The findings of investigations in steel monopoly charges were due last December, but have been delayed since then, which triggered speculation that Egypt s giant steel producer Ahmed Ezz – one of the leading members of the ruling National Democratic Party – might be using his political ties to close the current investigation.
In July 2006, the ECA began investigations on both the cement and steel sectors upon receiving a request from Minister of Trade and Industry Rachid Mohamed Rachid, as suspicions of practicing monopoly and gratuitously raising prices surrounded market players.
Based on thorough investigations, the ECA reported existence of a cartel among cement companies that monopolized the market, conspired to raise prices, and at times restricted production of the commodity. The authority finalized its cement investigations in 14 months as opposed to the still ongoing two-year steel probe.
The steel market is larger than that of the cement, and it is normal to take a longer time to finalize our investigations. Every case has its own circumstances, Abdel Rehim previously told Daily News Egypt.
Meanwhile, spiraling steel prices have triggered a public outcry in recent months, with experts saying that producers gratuitously doubled prices on the market. So far, steel prices have surged almost 100 percent over last year’s prices, according to sector analysts.

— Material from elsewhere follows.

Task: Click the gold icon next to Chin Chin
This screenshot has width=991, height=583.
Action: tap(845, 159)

El Ezz Steel Company, Egypt s largest steel company by market value, has been steadily raising prices since October. The latest hike was this July when the company mounted its consumer prices to LE 6,560 per ton up from LE 5,990. This is the company’s fifth price increase since the beginning of the year.
The company holds more than a 62 percent market share, and therefore, any price hike heavily impacts local consumption.

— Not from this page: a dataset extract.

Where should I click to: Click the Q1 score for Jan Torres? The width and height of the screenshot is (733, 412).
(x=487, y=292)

Based on Beltone Financial data, El Ezz Steel Rebars has been increasing prices since 2008 in order to absorb a 70 percent increase in global prices of iron ore, which it estimates will soar an additional 20 percent this year.

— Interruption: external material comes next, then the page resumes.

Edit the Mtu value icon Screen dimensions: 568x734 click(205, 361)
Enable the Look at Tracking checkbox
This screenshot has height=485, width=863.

The regional investment bank indicated that El Ezz Steel is able to further hike prices each month without adversely affecting its sales because steel market in emerging economies remains very tight in favor of steelmakers.
“El Ezz Steel would be able to make additional increases in selling prices if it is forced to pay an even higher price for iron ore, Beltone noted.
El Ezz Steel officials have repeatedly justified domestic upsurges in their prices to leaps in international markets and rises in prices of raw material, which “directly affected production costs.
The company posted a record first-quarter net profit this year, up 56 percent from the previous quarter. Based on the company s recent financial results, first quarter net profit after tax and minority interests soared to LE 436 million ($81.7 million). The company stated net sales rose 35 percent at LE 5 billion, driven by sales of flat products, which are mainly exported. Flat steel sales surged 58 percent to LE 1.94 billion. Sales of long steel products, mainly sold in Egypt, gained 24 percent to LE 3.05 million.
On the other hand, relentless leaps in local steel prices prompted the ministry to pass new rules last June that stipulate that local steel producers report prices at the start of each month and quote a resale price ceiling to their distributors, retailers and consumers so the ministry can monitor price manipulation.
According to the amended version of the anti-monopoly law passed by the People’s Assembly (PA) last June, monopolistic business practices are now fined between LE 100 million and LE 300 million. Initially, the ministry, in cooperation with the ECA, recommended a penalty between 10 or 15 percent of the company’s profits. However, the NDP – led by Ahmed Ezz – vetoed the proposal and the Parliament passed the current fines.
The newly passed law also did not stipulate a leniency clause that exonerates the first to report a cartel from all charges. Instead, an individual/corporate that reports price-fixing allegations will be charged half the fine paid by the accused corporate.
The amendment was met with severe criticism from opposition MPs, explaining it would stop anyone from reporting monopolistic practices.
However, Ahmed Ezz justified passing that clause as necessary to prevent any false accusations that could jeopardize steel producers business.